For all the spirit-breaking done in this little classroom, the students are still as excited as kids on Christmas morning. They’re flashing their tools in my direction—explaining how it required four hours of polishing alone on the lever used to remove a dial’s hands, or how the curve of a hammer took them six hours to get just right.
“I truly believe, and I think everyone here shares the same sentiment, that anything worth doing is worth doing right and that’s really what Patek is about,” Mark says.
Junod smiles. “You see all the brainwashing we did?”
But the truth is that all these students came in with a full cup of Kool-Aid. The easiest way to explain away why no one is enrolling in watch school is that this generation just isn’t hardwired for a job that requires people to sit and polish something for half a workday. It’s easy to assume that an entire age group blanketed as the ADHD generation wouldn’t be interested in this sort of craft.
There’s a moment when it becomes clear to me just how different these six students are, though. “The show How It’s Made was my favorite show as a child,” Alex says. Everyone else nods vigorously in agreement. It’s a show I’ve never even heard of—it airs on the Science Channel; the last couple episodes focused on basketballs, shoelaces, and berets (Is it complicated to make a beret?)—but these six act like it’s Seinfeld. Another adds that he’s spent hours on YouTube just watching how tissues are produced. Watchmakers, I’m learning, are deeply curious about how things are made.

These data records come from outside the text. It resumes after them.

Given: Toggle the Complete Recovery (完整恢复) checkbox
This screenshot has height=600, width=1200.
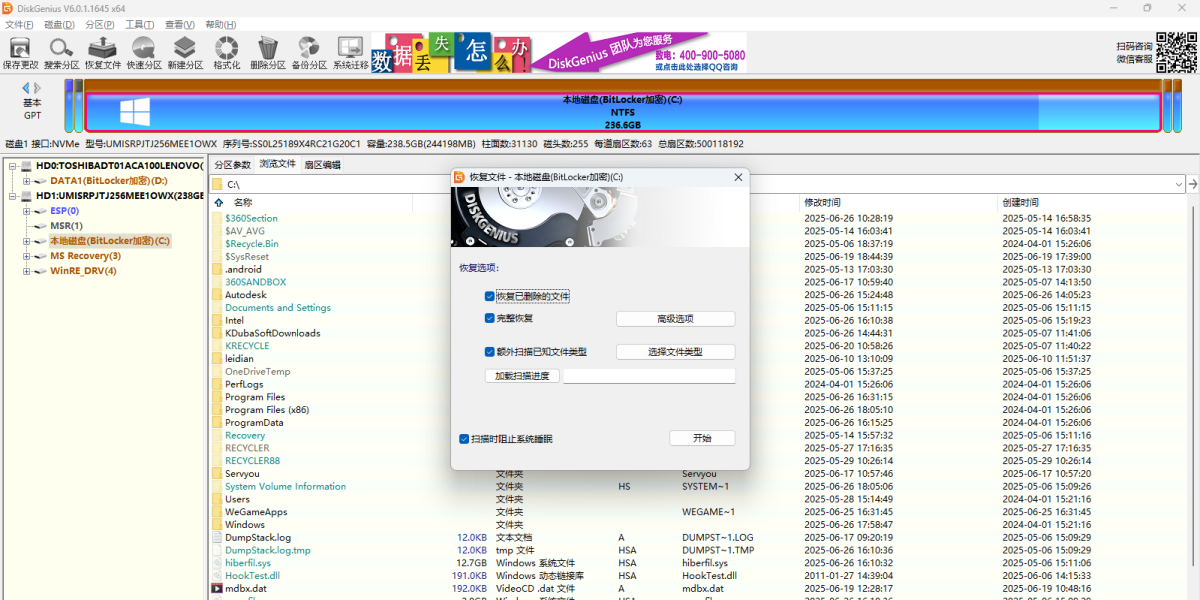Looking at the screenshot, I should tap(489, 319).
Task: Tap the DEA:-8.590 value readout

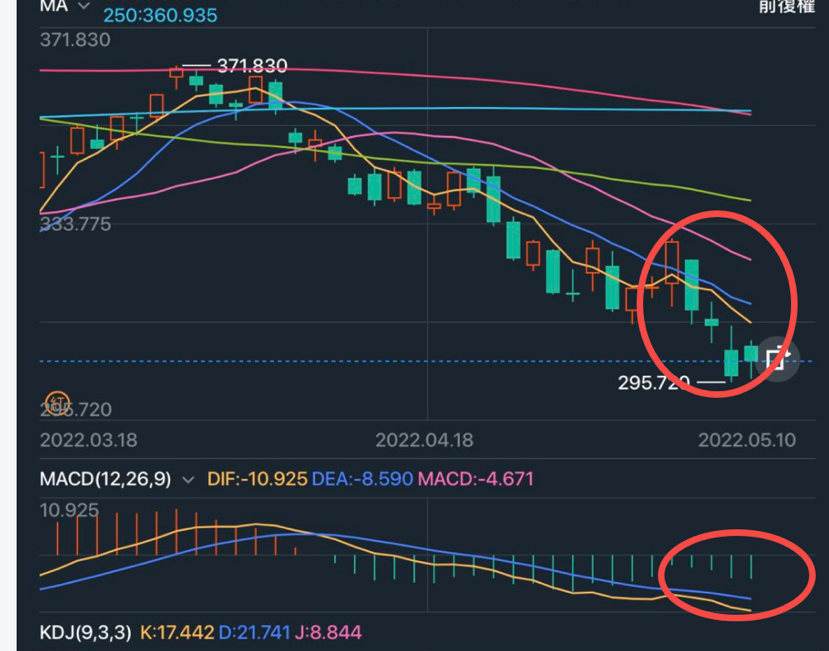Action: click(362, 479)

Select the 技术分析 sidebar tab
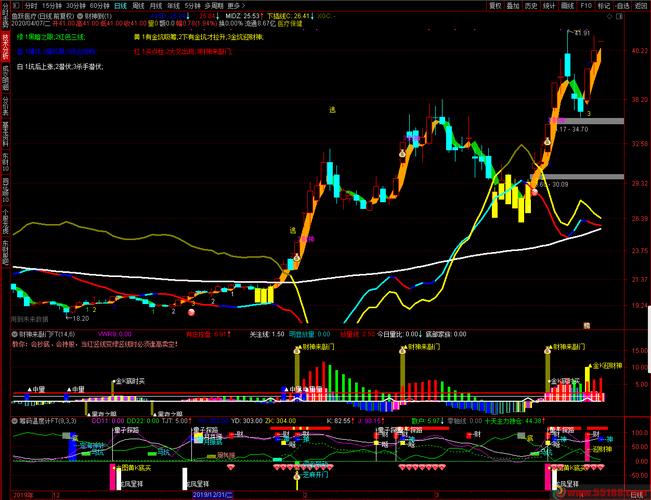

And they’re particularly obsessive when it comes to their craft. One student shows me the hand exercises he does—pushing his fingers together like a slow-motion high five, or rotating his wrists—and says he’s sworn off alcohol, “at least for a long time,” because it might make his hand tremor. He doesn’t drink coffee, either, for the same reason. He carries around eye drops and eats foods that are good for his sight, like blueberries and carrots. “When it comes to watchmaking,” he says, “I want to perform my best.” They’re the sort of freakish tendencies shared with athletes or Daniel Day-Lewis that land people on an episode of True Life if it’s not part of why they cash a check.

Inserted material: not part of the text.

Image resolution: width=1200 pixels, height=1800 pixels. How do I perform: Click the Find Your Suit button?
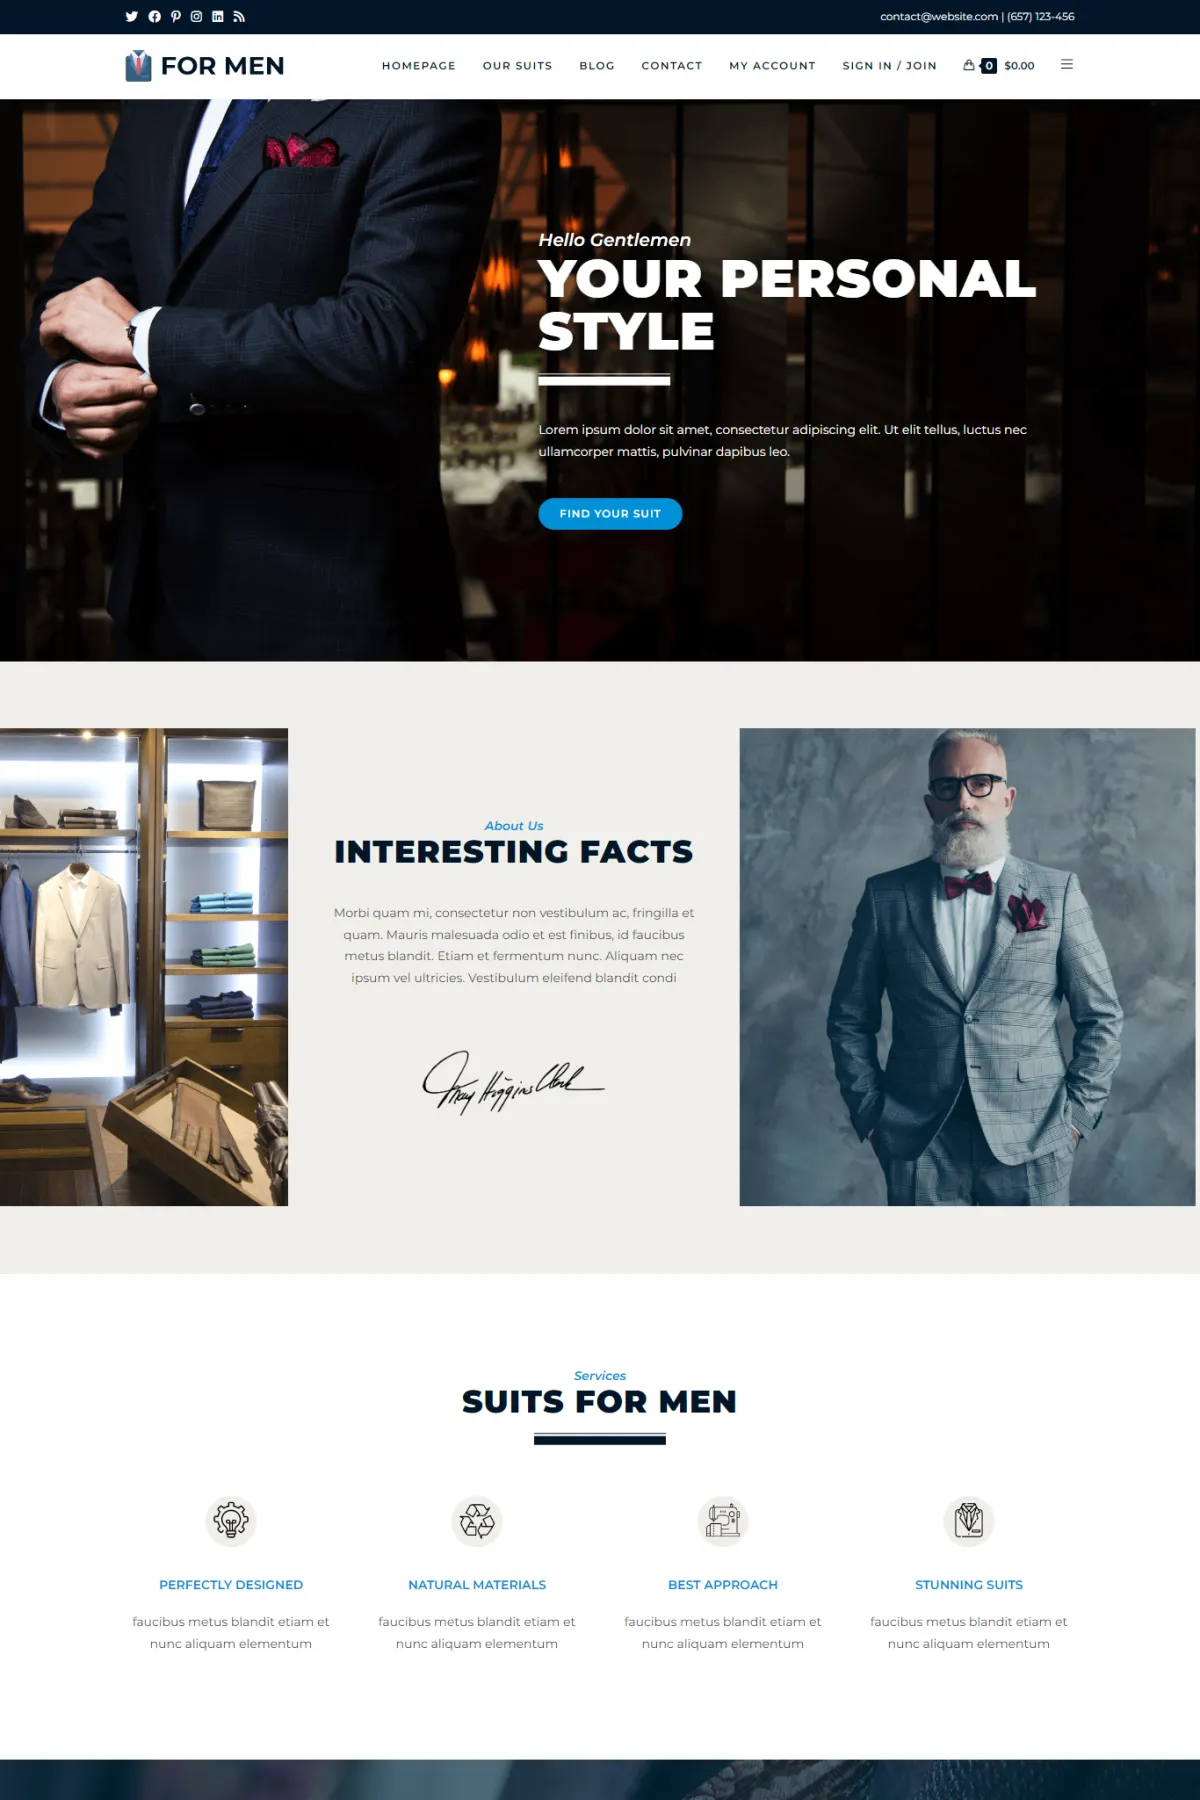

There are several different tiers of Patek Philippe watchmakers. When this group graduates next year they’ll be at level two, meaning they can repair quartz, manually wound, or self-winding watches, like the company’s Calatrava model. There are only four people in the whole 31-employee New York workshop who can handle the more complicated level-three watches, which are defined as any piece that goes beyond just telling time and date. After level three is advanced, the highest category, where people are actually making watches from scratch or repairing “grand complications.” (Then there are lettered tiers within the advanced level. “Like stripes on a black belt,” Mark explains.) Only a small handful of people in the world can make a watch from start to finish at the level Patek needs them to, and every student in this class says they want to get there. The most talented, motivated, and prodigal watchmakers can get to level advanced after six years, although many won’t even get beyond the second tier. Because of the PhD-grade commitment it takes to climb the ladder, people spend whole careers at Patek. One employee in the workshop tells me he hasn’t been there long: just eight years.
“Watchmakers are rockstars in our world,“ Pettinelli says. “[The students] don’t understand yet how much time and effort and determination that’s going to take.” But they certainly seem to have the patience. Patek is counting on it.